Although several novel molecular makers and cancer-related genes have been identified in this study, the exhaustive regulatory mechanisms involved in different types of vasculitis needs further investigation and expatiation. Another weakness, at present, is the limited number of samples available, which only comprised three data sets associated with three categories of vasculitis. Therefore, an integrated microarray analysis with a larger sample size is required in future. Moreover, some experiments such as real-time quantitative polymerase chain reaction (qPCR) as well as in vitro and in vivo studies are also needed to validate our results. In addition, an alternative requirement is clinical evidence to be collected, further verifying the results analyzed by bioinformatic approaches.
Conclusion
In summary, several prominent biomarkers implicated in vasculitis has been extracted, including the upregulated PPBP, PLAU, and HIST1H2BH and downregulated IL23A gene, which will serve as novel therapeutic targets. Meanwhile, according to a combination of transcription factor identification and transcription regulatory network analysis, we found two transcription factor genes (EPAS1 and SIM1) and one oncogene, MRVI1, respectively. But the relationship between these promising target genes and vasculitis processes still needs to be elaborated. Furthermore, an integrated analysis based on a larger sample size and the corresponding verification experiments are thought to be carried out in the follow-up studies to clarify the underlying complicated nosogenesis of vasculitis.

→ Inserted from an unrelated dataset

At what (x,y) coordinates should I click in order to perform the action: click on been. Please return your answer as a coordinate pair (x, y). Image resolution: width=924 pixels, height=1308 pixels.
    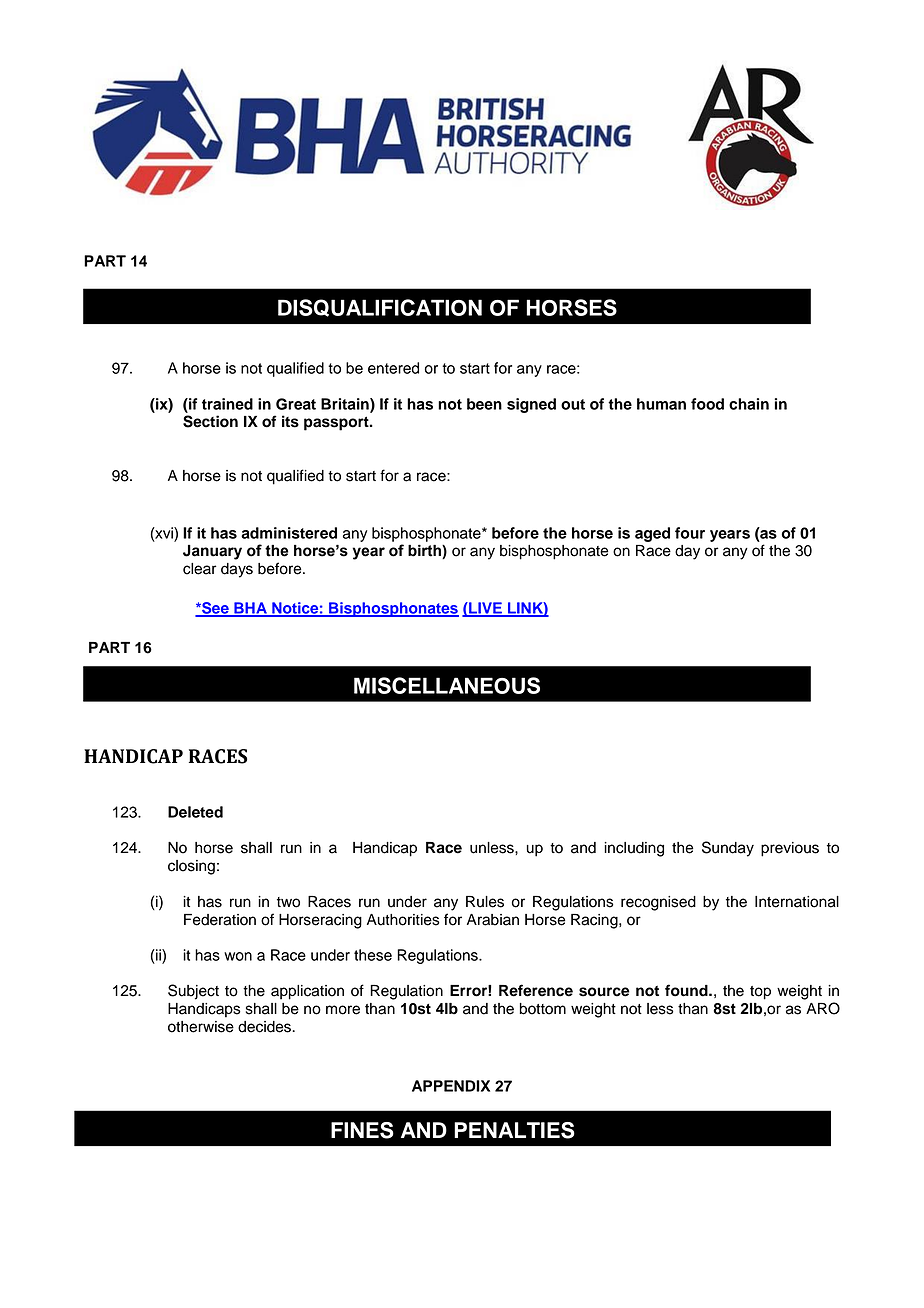
    Looking at the image, I should click on (484, 404).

Availability of Data and Material
The data sets used and analyzed during this study are available from the corresponding author on reasonable request.
Author's Contributions
M.W. participated in the design of this study, Y.Z. contributed to the acquisition of data, Z.S. contributed to the analysis and interpretation of data, L.T. performed the statistical analysis, X.Q. drafted the article. X.Y. and X.S. participated in the revision and editing of article. All authors read and approved the final article.
Footnotes
Author Disclosure Statement
The authors declare that they have no competing interests.